Now there is a small difference in time between large and smaller kernels: for example pointwise kernels - ones you use JIT for - it is about 0.05-0.07ms. While larger gemm-conv merged kernels or winograd kernels take 0.10-0.15ms.

Notes:

  • time is measured from given source code to getting binary from cache.
  • tested on ResNet18, inference.
  • tested on AMD 6600XT GPU that has real binary cache and not PTX - so times may be affected by binary code size
  • nVidia 960 PTX caching times were slightly slower by ~35% and took in average 0.14ms most likely due to binary size
  • CPU i5-6600, mem-DDR3, disk M2 SSD, OS Ubuntu 18.04
Kernel Name LRU Update No LRU LRU On Demand Nvidia LRU On Demans
sgemm 8.66 0.14 0.14 0.23
bn_sums 6.27 0.09 0.09 0.10
bn_sums 5.83 0.07 0.07 0.09
bn_utils 6.40 0.08 0.09 0.09
scal 5.97 0.03 0.03 0.05
pooling 6.14 0.10 0.12 0.11
winograd_fwd 6.24 0.10 0.12 0.20
bn_sums 6.66 0.06 0.07 0.09
bn_sums 6.58 0.06 0.07 0.11
pointwise_broadcast_reduce 6.48 0.07 0.07 0.09
pointwise_broadcast_reduce 6.49 0.07 0.08 0.09
sgemm 6.91 0.19 0.13 0.29
bn_sums 6.24 0.07 0.08 0.09
bn_sums 6.25 0.06 0.06 0.09
sgemm 6.92 0.14 0.13 0.24
sgemm 7.33 0.15 0.22 0.22
sgemm 7.09 0.14 0.14 0.21
sgemm 7.25 0.15 0.14 0.24
sgemm 7.13 0.14 0.13 0.19
global_pooling 6.53 0.05 0.06 0.08
sgemm 6.92 0.14 0.17 0.16
random 5.90 0.08 0.09 0.07
pointwise 5.16 0.05 0.05 0.06

That’s interesting. Is the .1 milliseconds for loading the kernel from a file, or the added latency when calling a kernel already loaded into memory?

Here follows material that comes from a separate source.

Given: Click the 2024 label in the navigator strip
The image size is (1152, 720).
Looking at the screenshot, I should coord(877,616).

We actually just implemented a cache (and will have a post soon) but our time to load a kernel from a file is more like 1 millisecond than .1 milliseconds.

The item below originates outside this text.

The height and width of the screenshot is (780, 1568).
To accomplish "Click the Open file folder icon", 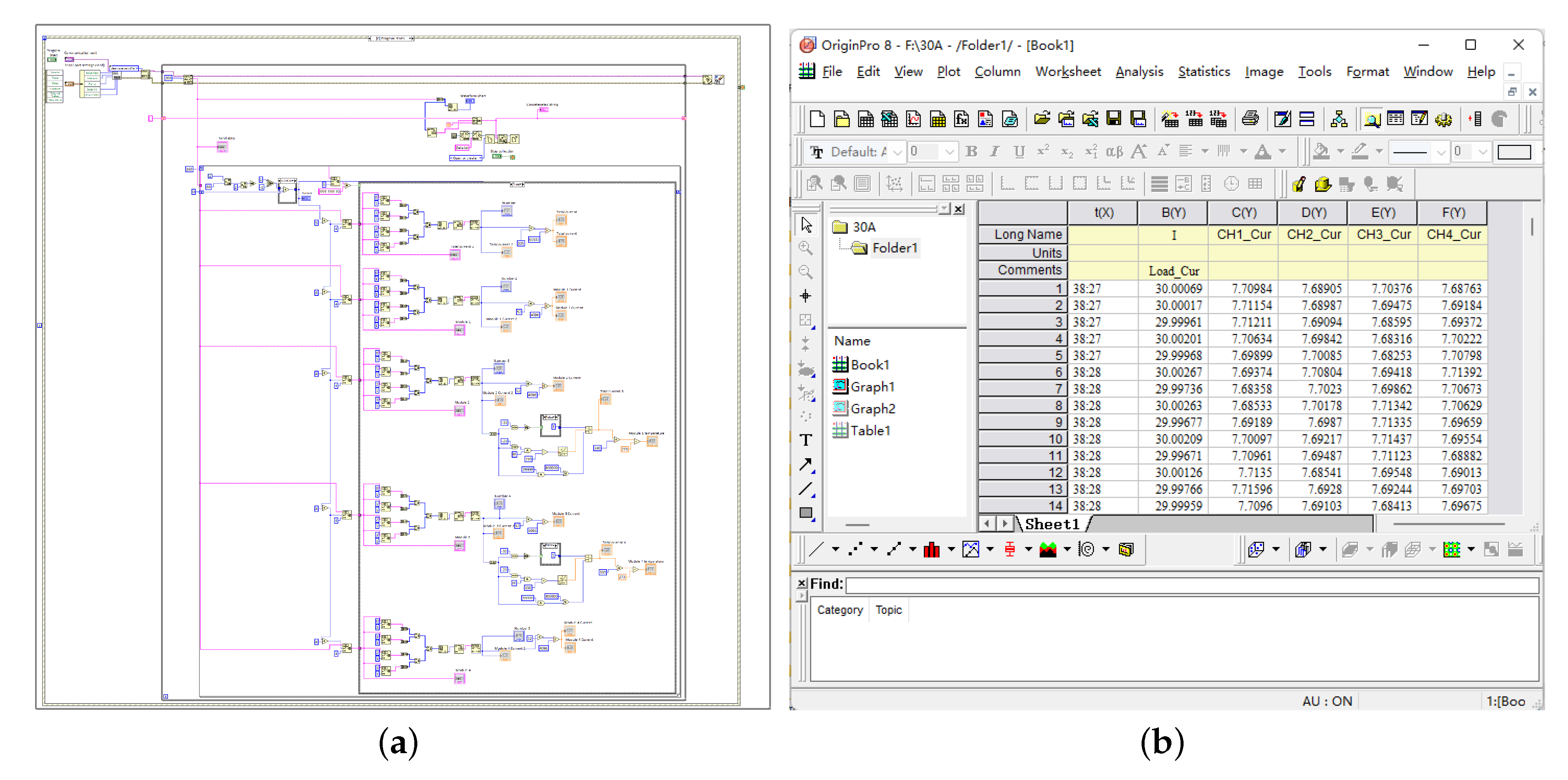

~0.1ms is for loading kernel from file. Once it is in memory I don’t access file. i.e. execution of this “pseudo-function”

binary_blob get_kernel_from_cache(source_code,parameters);

Where binary blob is memory binary code like std::vecotor<char> and sources are actual sources that need to be compiled if cache is missed.

Also note stuff like this may depend on disk, its speed, OS disk caching, size of cache, etc.

In general if you need some kind of structured data storage Sqlite3 is virtually as fast as accessing raw files + being fully ACID. It is a brilliant small DB.